The potential most common sites for Metastasis

    The potential most common sites for metastasis on patient J.C with pancreatic cancer include the liver, peritoneum, lungs, and distant lymph nodes. Pancreatic cancer often metastasizes to the liver due to the close anatomical proximity and the hepatic portal circulation, which facilitates tumor cell dissemination (Garajova et al., 2023).

    Peritoneal metastasis occurs when cancer cells move from the primary tumor and spread within the peritoneal cavity, leading to ascites and peritoneal carcinomatosis. Lung metastasis can occur through hematogenous spread, where cancer cells travel via the bloodstream to the lungs, forming secondary tumors.

     Lastly, distant lymph nodes, such as those in the mediastinum or supraclavicular region, can be involved due to lymphatic drainage pathways from the pancreas. Metastasis to these sites can significantly worsen the prognosis and complicate treatment approaches (Garajova et al., 2023).

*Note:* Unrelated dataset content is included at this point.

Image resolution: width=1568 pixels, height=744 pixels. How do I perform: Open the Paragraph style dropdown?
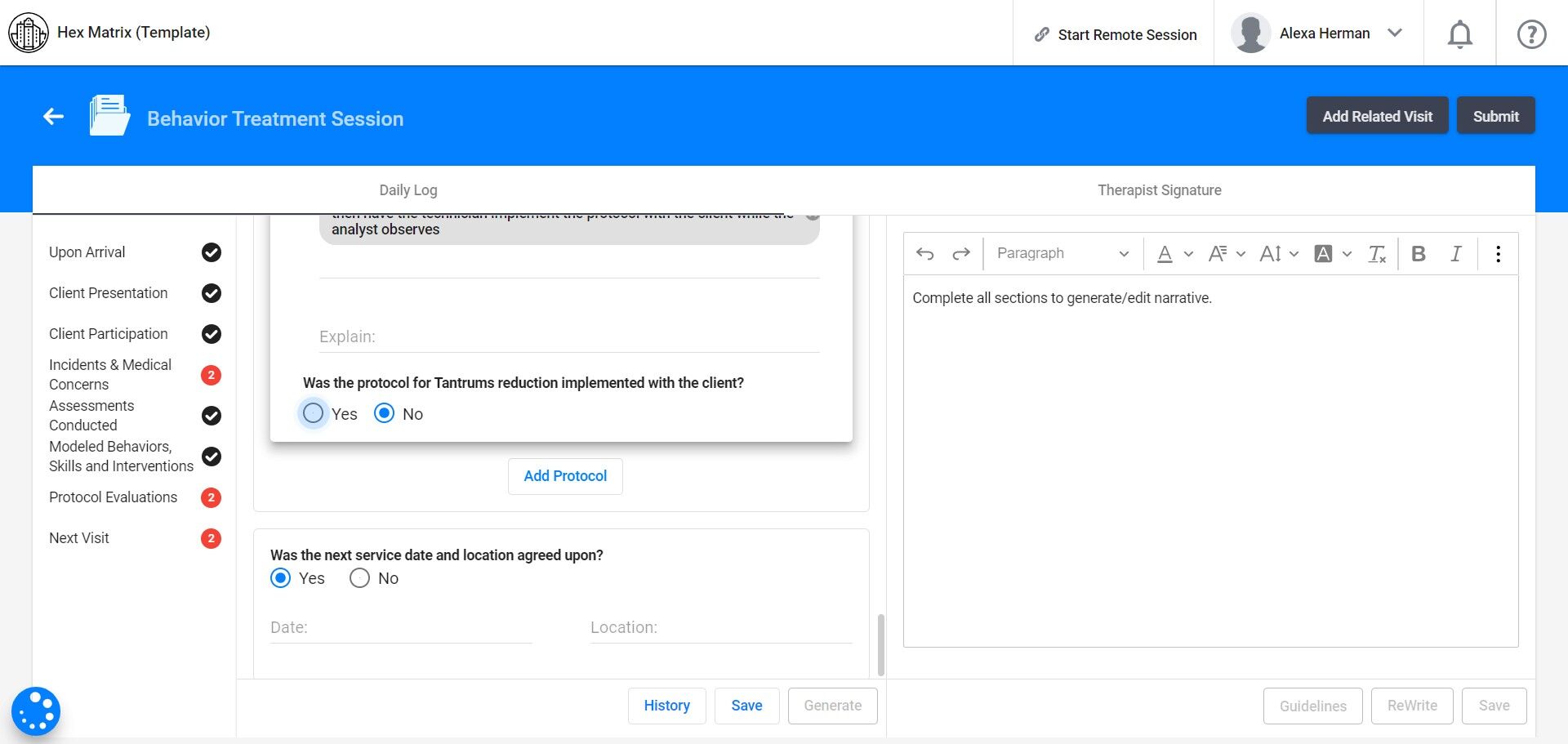pos(1062,254)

                                                                                  Tumor Cell Markers

    Tumor cell markers, such as CA 19-9 and CEA, are ordered for patients with pancreatic cancer to diagnosis, assess treatment response, and monitor disease progression (Loveday et al., 2019). CA 19-9, in particular, is commonly elevated in pancreatic cancer and serves as a prognostic indicator.    Elevated levels of tumor markers can indicate the presence of cancer, help in staging, and guide treatment decisions.

    Additionally, serial measurements of tumor markers can provide information about treatment efficacy and disease recurrence, allowing clinicians to adjust therapeutic interventions consequently.

TNM Stage Classification

    The TNM staging system categorizes tumors based on their size and extent of spread (T), involvement of regional lymph nodes (N), and presence of distant metastasis (M). This classification is crucial as it helps determine prognosis, guide treatment decisions, and standardize communication among healthcare providers. By accurately staging the tumor, clinicians can adapt treatment strategies, estimate patient outcomes, and facilitate comparison of results across different studies and patient populations (Loveday et al., 2019).

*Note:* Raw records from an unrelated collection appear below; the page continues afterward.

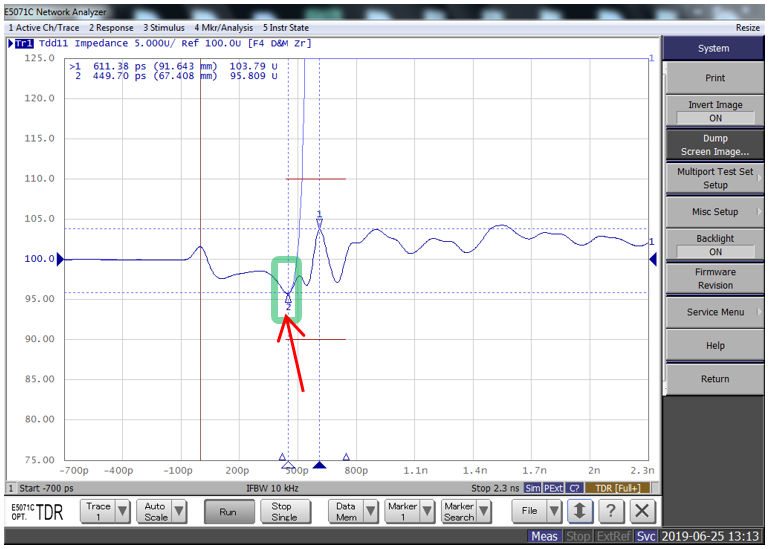Click the up-down arrows toolbar icon
The height and width of the screenshot is (549, 769).
[578, 511]
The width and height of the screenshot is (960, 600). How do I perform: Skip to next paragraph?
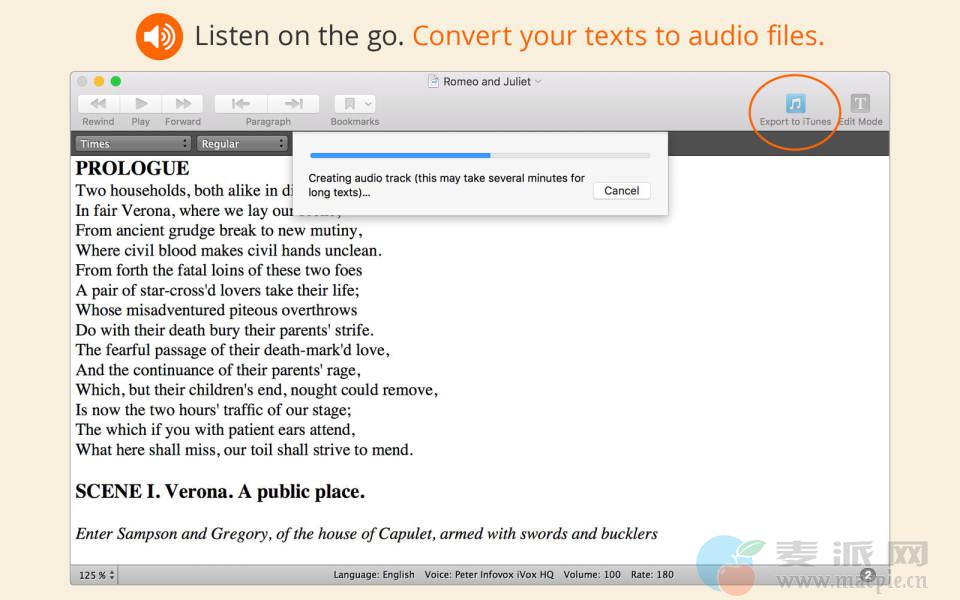point(293,104)
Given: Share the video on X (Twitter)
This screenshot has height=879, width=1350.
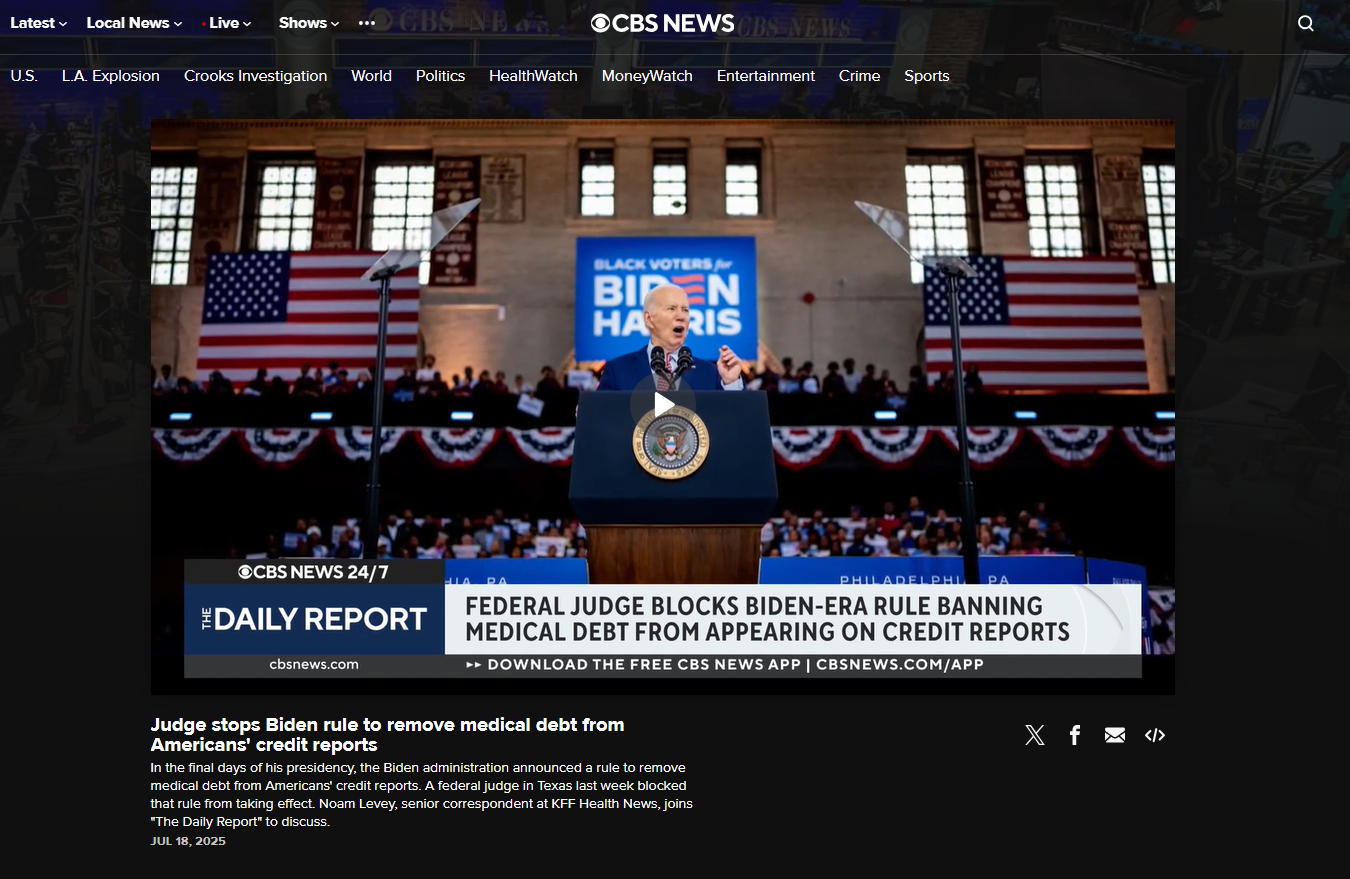Looking at the screenshot, I should (x=1035, y=736).
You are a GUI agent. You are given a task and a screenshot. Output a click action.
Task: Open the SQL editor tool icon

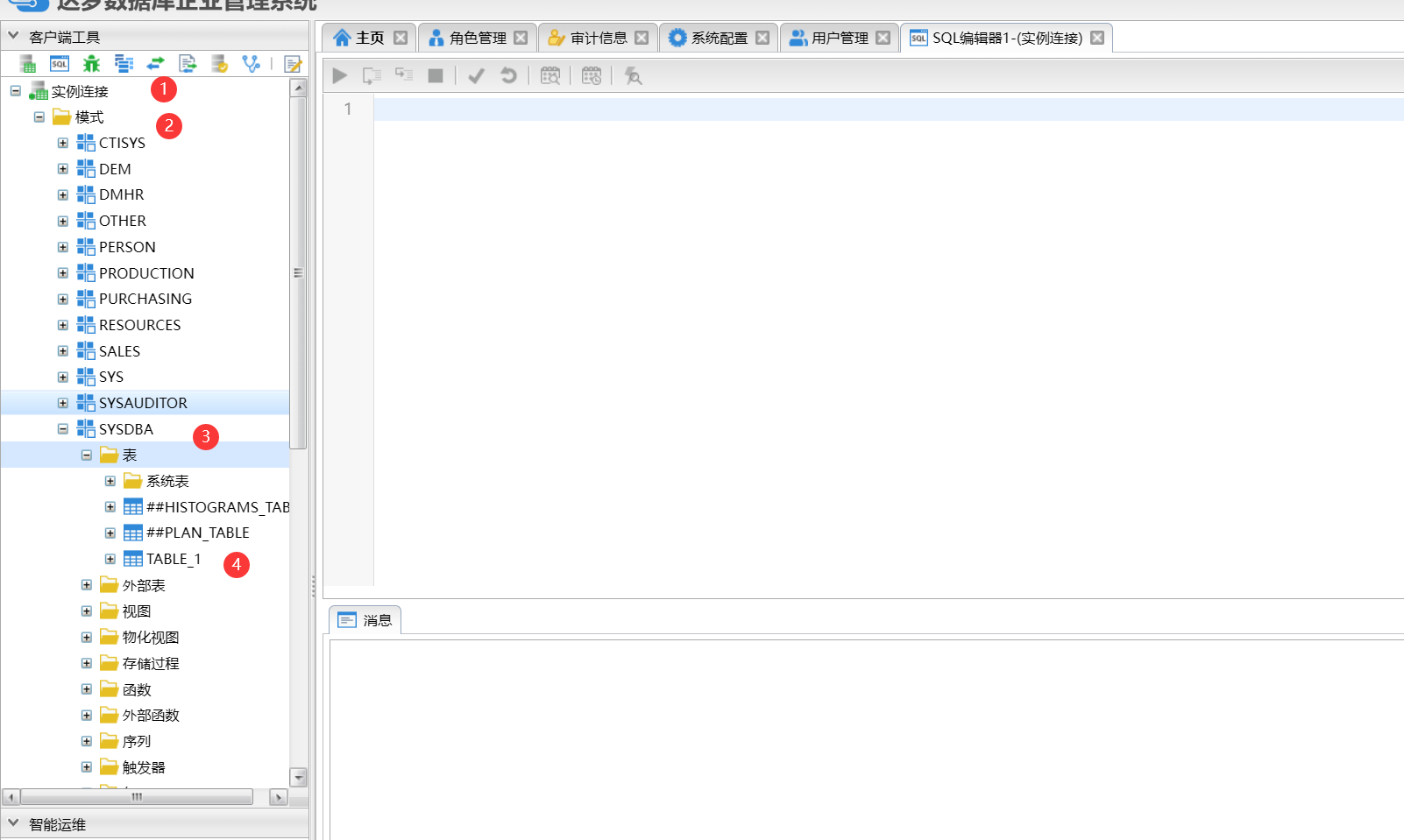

     In J.C’s case, the TNM stage classification would provide valuable information about the extent of his pancreatic cancer, guiding the selection of appropriate therapeutic interventions and predicting his prognosis.

Characteristics of Malignant Tumors

    Malignant tumors exhibit several characteristic features, including uncontrolled proliferation, invasion into surrounding tissues, and metastatic potential. These tumors often demonstrate abnormal cellular morphology, with variable nuclear size, pleomorphic, and increased mitotic activity. Moreover, malignant cells can evade apoptosis, sustain angiogenesis, and acquire the ability to invade lymphatic and blood vessels, facilitating distant metastasis. Unlike benign tumors, malignant tumors lack encapsulation and demonstrate infiltrative growth patterns, leading to tissue destruction and functional impairment (Patel, 2020).

Carcinogenesis Phase of Metastasis

    The process of metastasis involves multiple steps, including local invasion, circulation through blood or lymphatic vessels, extravasation, and colonization at distant sites. During carcinogenesis, as a tumor metastasizes, cancer cells acquire genetic mutations that confer invasive and migratory properties. These alterations disrupt cellular adhesion molecules, promote cytoskeletal rearrangements, and enhance protease activity, facilitating tumor cell dissemination. Additionally, changes in the tumor microenvironment, such as inflammation and angiogenesis, contribute to the metastatic cascade by promoting tumor cell survival and migration to distant organs (Patel, 2020).

Tissue Level Affected

    In the case of J.C with pancreatic cancer, the tissue level primarily affected is the epithelial tissue. Pancreatic cancer originates from the ductal epithelium of the pancreas, leading to the formation of ductal adenocarcinoma. Epithelial tissue comprises the majority of the pancreas and lines the pancreatic ducts, where the tumor arises. As the cancer progresses, it infiltrates surrounding epithelial structures and may involve adjacent organs, further demonstrating the epithelial origin of the malignancy (Garajova et al., 2023).